**Passage provided**
——————————

George Robertson, Labour's Scottish affairs, spokesman, echoed the words of the district auditor, John Magill, in the Westminster case, describing the purpose of the Local Government (Scotland) Bill as 'the cynical promotion of electoral advantage'. Here was everything Lady Porter did and more enshrined in legislation, he said. The Bill, given a Second Reading by 318 votes to 277, replaces 53 district and nine regional councils on the mainland with less than half that number of unitary authorities.

Though Labour campaigned for single-tier councils - with a Scottish parliament - at the last election, Mr Robertson said that under the Government's plan the boundaries had been 'shamefully gerrymandered'. In one case, East Renfrewshire had been created by adding 'Tory houses and middle-class enclaves' to tiny Eastwood - seat of Allan Stewart, Under- Secretary for Scotland.

——————————

**Entries provided**
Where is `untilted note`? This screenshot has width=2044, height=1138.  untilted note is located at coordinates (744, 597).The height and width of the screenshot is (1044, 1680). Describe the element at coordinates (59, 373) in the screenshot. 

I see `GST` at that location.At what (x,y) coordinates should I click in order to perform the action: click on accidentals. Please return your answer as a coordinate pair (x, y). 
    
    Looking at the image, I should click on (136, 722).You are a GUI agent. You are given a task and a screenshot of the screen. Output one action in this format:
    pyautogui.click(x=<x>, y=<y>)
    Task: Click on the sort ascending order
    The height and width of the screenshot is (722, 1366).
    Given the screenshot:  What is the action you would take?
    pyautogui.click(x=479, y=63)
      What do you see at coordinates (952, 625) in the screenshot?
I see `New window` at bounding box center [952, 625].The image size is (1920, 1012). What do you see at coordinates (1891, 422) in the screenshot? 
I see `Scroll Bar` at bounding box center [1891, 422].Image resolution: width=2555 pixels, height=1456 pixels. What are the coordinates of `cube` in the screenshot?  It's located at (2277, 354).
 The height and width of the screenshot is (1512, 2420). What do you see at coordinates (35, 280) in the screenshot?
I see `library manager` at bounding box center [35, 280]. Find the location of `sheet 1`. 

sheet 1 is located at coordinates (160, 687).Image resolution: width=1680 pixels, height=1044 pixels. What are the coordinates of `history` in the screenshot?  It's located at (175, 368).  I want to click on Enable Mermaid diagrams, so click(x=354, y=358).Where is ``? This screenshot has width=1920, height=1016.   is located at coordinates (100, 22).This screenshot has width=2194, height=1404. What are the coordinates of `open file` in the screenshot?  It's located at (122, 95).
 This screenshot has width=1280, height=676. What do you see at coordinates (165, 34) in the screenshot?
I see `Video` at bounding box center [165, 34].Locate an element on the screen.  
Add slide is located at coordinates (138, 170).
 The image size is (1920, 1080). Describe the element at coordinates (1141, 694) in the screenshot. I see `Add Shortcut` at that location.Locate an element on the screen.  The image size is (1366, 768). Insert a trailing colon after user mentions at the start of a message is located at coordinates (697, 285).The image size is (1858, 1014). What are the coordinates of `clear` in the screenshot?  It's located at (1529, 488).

——————————

**What is required**
Pick up the report above on the Commons debate over the Local Government (Scotland) Bill after its final sentence, and continue writing it.

**In response**
While the areas of most new authorities are described in two or three lines in the Bill, East Renfrewshire takes up 49 lines. Farms, burns and individual houses are listed. Mr Robertson wondered if the residents of 39-41 Ben More Drive, Paisley, would be asked which way they intended to vote and amendments to the boundary follow.

Mr Lang told MPs that changes to the map could be considered during the Bill's later stages, but he vehemently rejected the charge of gerrymandering. Drawing a gale of laughter from opposition parties, he told the House: 'We want to get back to basics in local government.' With two councils for each area of Scotland, there was a weak democratic link between councils and their communities.

'One of the malign effects of the two-tier structure has been to blur the identity of individual authorities in the eyes of the public. It has made councils less accountable and voters more apathetic.'

The attack by the Scottish majority on the man they refer to as the 'governor general' was preceded by an attempt by Welsh MPs to point up differences between John Redwood, Secretary of State for Wales, and the Prime Minister.

Ron Davies, Labour's Welsh affairs spokesman, said if Mr Redwood wanted to get back to basics he should start doing the job he was paid to do and argue for policies that got Wales back to work.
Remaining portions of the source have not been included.